Implementing the spot instance scenarios

Once the cluster nodes are setup in Amazon, a control program in the master node automatically starts to monitor the state of the running spot instances. This program reports node status to the user and initiates the recovery procedure as specified by the user in the job configuration file. For the 3rd scenario, we updated COSMOS task database with a field to associate the task with the worker node (to identify failed tasks) and with the chromosome being processed on the GCE worker node (to merge results again). Also a specific queue is created to dispatch tasks to GCE instances in case of spot instance failure, this procedure is depicted in Fig. 4.

Results and Discussion

Experiment1: performance in different clouds

We measured the performance of MC-GenomeKey on AWS, Google, and Azure using the following two datasets: A whole genome dataset of 113 GB from [23]. The NGS reads come from Illumina NGS machines and cover all genomic regions with an average depth of about 30X. An exome sequence dataset (~9.2 GB), also from [23]. The NGS reads come also from an Illumina NGS machine and cover only the exons of the genome. Exome sequencing is important in many clinical applications, where clinicians search for disease-causing variants in the coding regions. In AWS cloud, we used a master node of type m3.medium (0.067$/h) and four r3.8xlarge instances; each has 32 cores and 104 GB RAM and costs 2.66$/h. In Google, we used master node of type n1-standard-1 (0.035$/h) and four n1-standard-32 instances; each has 32 cores and 120 GB RAM and costs 1.6$/h. It is worth noting that GCE instances are charged per minute (after first 10 min). In Azure, we used master node of A2 instance family ($0.154/h) and four D14 v2 instances; each has 16 cores and 112 GB RAM and costs 2.428$/h.
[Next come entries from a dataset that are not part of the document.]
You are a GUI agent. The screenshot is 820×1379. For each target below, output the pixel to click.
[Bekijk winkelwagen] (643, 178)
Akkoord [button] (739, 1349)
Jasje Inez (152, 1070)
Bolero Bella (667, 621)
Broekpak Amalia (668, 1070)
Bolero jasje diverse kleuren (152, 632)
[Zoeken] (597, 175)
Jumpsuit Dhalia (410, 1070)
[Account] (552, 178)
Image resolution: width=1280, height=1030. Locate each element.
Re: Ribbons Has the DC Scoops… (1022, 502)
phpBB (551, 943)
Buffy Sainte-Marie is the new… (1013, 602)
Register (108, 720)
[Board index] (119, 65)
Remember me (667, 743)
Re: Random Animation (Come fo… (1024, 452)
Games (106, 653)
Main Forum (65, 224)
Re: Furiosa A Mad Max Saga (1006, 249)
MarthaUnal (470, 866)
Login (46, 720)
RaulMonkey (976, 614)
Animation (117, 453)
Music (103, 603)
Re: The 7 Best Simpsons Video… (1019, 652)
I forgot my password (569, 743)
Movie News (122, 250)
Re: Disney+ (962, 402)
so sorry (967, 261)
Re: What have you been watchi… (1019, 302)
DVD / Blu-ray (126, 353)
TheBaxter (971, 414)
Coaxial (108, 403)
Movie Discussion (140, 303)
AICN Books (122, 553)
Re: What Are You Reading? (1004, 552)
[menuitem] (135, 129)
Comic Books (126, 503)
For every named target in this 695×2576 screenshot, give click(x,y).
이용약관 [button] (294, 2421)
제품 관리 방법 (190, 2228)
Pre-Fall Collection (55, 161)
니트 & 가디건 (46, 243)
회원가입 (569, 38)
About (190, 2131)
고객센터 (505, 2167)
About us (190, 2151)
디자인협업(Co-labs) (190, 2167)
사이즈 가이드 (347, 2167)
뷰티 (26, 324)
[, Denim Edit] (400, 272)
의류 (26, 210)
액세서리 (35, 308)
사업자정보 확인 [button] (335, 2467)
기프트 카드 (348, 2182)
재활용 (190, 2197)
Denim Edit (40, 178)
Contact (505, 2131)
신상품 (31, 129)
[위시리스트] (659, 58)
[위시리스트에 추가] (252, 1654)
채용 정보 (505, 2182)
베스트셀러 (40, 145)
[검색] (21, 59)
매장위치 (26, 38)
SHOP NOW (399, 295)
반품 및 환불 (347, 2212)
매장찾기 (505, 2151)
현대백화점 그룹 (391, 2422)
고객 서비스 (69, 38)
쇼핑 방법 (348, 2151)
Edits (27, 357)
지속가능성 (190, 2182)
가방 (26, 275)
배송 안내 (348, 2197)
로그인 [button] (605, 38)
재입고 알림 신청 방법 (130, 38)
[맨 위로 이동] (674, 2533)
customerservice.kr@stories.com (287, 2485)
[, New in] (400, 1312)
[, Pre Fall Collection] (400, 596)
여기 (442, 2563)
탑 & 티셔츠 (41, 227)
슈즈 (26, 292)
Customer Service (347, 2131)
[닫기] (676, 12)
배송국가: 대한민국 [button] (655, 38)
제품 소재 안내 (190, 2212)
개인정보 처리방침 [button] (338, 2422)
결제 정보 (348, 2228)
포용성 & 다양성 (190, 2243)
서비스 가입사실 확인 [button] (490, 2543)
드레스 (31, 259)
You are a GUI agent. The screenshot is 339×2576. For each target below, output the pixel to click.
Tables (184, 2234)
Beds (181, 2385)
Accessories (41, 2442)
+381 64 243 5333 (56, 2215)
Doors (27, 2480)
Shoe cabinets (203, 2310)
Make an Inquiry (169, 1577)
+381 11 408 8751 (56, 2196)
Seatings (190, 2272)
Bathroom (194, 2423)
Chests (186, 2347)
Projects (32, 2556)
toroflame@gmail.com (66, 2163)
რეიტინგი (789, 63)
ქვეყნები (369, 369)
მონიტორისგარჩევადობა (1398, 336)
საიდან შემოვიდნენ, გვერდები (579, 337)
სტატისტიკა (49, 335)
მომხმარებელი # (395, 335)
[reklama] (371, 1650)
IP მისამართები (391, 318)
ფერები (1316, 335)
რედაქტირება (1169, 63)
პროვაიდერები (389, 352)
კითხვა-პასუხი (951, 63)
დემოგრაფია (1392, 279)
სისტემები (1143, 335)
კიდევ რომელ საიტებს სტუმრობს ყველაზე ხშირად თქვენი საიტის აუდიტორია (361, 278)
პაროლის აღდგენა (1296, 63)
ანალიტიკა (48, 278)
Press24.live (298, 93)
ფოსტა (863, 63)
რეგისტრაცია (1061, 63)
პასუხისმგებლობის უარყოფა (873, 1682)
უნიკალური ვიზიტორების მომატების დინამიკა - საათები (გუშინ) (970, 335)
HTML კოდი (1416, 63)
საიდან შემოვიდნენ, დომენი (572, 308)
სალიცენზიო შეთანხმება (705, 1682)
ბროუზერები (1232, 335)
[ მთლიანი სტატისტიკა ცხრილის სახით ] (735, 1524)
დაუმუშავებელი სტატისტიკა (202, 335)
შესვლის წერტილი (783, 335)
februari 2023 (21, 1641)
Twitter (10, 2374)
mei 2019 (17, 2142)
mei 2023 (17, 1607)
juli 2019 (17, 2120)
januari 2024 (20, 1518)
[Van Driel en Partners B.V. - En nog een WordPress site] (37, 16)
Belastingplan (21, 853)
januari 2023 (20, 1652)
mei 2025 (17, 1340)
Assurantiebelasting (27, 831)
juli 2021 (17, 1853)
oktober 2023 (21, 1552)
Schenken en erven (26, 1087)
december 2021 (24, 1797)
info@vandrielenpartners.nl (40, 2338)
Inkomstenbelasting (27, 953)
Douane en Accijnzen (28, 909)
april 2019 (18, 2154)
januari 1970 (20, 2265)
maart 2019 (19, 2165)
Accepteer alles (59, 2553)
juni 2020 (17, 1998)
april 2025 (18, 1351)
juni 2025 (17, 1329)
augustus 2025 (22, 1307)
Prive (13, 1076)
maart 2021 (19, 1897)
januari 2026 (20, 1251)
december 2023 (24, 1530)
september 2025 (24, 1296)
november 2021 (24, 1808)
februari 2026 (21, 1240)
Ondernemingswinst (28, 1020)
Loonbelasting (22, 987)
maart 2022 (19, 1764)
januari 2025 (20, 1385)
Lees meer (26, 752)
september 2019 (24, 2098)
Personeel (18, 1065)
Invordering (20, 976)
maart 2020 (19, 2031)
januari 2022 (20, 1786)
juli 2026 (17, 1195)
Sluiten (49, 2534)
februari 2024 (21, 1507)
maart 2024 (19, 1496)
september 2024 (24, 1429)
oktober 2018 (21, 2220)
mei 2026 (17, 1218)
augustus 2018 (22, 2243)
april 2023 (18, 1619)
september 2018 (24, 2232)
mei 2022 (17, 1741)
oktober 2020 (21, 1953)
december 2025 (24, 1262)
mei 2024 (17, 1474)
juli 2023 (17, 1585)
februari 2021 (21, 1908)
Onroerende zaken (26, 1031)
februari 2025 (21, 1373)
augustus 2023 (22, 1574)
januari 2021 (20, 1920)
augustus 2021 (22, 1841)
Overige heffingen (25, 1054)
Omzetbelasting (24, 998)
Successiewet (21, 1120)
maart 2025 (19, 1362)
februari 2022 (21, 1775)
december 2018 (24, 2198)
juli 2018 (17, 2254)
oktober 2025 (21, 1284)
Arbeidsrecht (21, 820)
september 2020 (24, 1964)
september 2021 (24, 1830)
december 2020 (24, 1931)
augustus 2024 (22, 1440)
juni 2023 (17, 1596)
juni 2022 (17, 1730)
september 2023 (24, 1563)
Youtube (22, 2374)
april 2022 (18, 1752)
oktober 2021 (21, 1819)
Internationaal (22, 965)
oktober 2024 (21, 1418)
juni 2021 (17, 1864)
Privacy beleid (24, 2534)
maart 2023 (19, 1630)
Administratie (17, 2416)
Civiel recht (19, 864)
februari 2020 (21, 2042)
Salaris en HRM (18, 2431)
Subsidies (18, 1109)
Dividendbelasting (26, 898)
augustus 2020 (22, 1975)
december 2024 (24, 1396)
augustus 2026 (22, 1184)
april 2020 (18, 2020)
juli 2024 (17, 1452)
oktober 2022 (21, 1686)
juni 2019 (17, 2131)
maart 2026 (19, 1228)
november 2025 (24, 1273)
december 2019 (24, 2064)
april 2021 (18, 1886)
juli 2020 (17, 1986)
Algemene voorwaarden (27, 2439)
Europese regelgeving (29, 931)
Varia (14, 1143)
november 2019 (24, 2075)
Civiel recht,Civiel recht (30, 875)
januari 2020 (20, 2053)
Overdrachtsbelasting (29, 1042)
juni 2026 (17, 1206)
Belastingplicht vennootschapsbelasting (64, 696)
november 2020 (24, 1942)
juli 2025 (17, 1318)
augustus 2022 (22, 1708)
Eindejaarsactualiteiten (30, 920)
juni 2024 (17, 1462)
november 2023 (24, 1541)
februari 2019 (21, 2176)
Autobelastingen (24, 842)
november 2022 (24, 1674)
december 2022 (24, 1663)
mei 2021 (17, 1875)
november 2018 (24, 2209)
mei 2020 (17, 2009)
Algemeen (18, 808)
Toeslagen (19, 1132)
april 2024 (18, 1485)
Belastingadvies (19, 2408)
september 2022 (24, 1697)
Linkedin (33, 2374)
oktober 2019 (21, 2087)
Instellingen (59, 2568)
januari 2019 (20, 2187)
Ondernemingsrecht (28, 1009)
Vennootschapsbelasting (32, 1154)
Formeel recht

In the established computer clusters, the master node was not an execution node, but it is a control node responsible for 1) the initiation and orchestration of the workflow and related data flow, 2) monitoring its status, and 3) carrying out the migration process from AWS to Google if needed. This configuration makes it possible to select a machine of lower specifications for the master node, which dramatically reduces the overall cost of the cluster in case of a migration scenario as will be explained below. Table 4 shows the results of running the whole variant analysis workflow for the exome and whole genome datasets using a cluster of 4 nodes in different cloud environments. From the table we can observe that the performance on Amazon and Google is almost the same, and better than that of Azure. We also observe that the read mapping and variant calling are the most time consuming steps. The reason of cost reduction by Google compared to Amazon is the reduced machine price. Although Azure instances are cheaper than the equivalent ones in Amazon, the low performance raised the cost of using Azure to be higher than that of Amazon.

Table 4

Running times of the variant analysis workflow in different clouds

Exome (9.2 GB)
	Amazon	Google	Azure
Alignment (BWA)	0:12:20	0:18:40	00:26:00
IndelRealigner	0:14:39	0:20:10	00:28:00
MarkDuplicates	0:15:29	0:23:06	00:35:00
BQSR	0:28:06	0:34:15	00:55:00
HaplotypeCaller	1:08:46	0:58:40	01:28:00
GenotypeGVCFs	0:14:23	0:12:40	00:17:00
VQSR	0:10:07	0:10:14	00:12:00
Merge VCF	0:05:07	0:04:55	00:10:00
Convert VCF to Annovar	0:00:13	0:00:10	00:00:15
Annotate	0:05:16	0:05:36	00:09:00
Merge Annotation	0:03:06	0:04:01	00:06:00
Total	1:51:33 ($21.414)	2:06:28 ($13.94)	3:12:00 ($31.24)
Whole Genome (113 GB)
	Amazon	Google	Azure
Alignment (BWA)	8:03:53	8:10:13	11:18:20
IndelRealigner	3:04:03	3:09:34	04:15:58
MarkDuplicates	3:15:04	3:22:41	04:39:26
BQSR	4:11:14	4:17:23	06:35:44
HaplotypeCaller	9:05:43	9:15:49	14:29:22
GenotypeGVCFs	1:45:01	1:46:44	02:2:14
VQSR	1:33:29	1:33:36	02:05:13
Merge VCF	0:05:55	0:06:05	0:15:08
Convert VCF to Annovar	0:06:14	0:06:17	0:15:29
Annotate	0:15:01	0:15:21	0:24:39
Merge Annotation	0:10:06	0:11:01	0:23:07
Total	31:39:43 ($342.62)	32:13:06 ($208.07)	46:44:40 ($462)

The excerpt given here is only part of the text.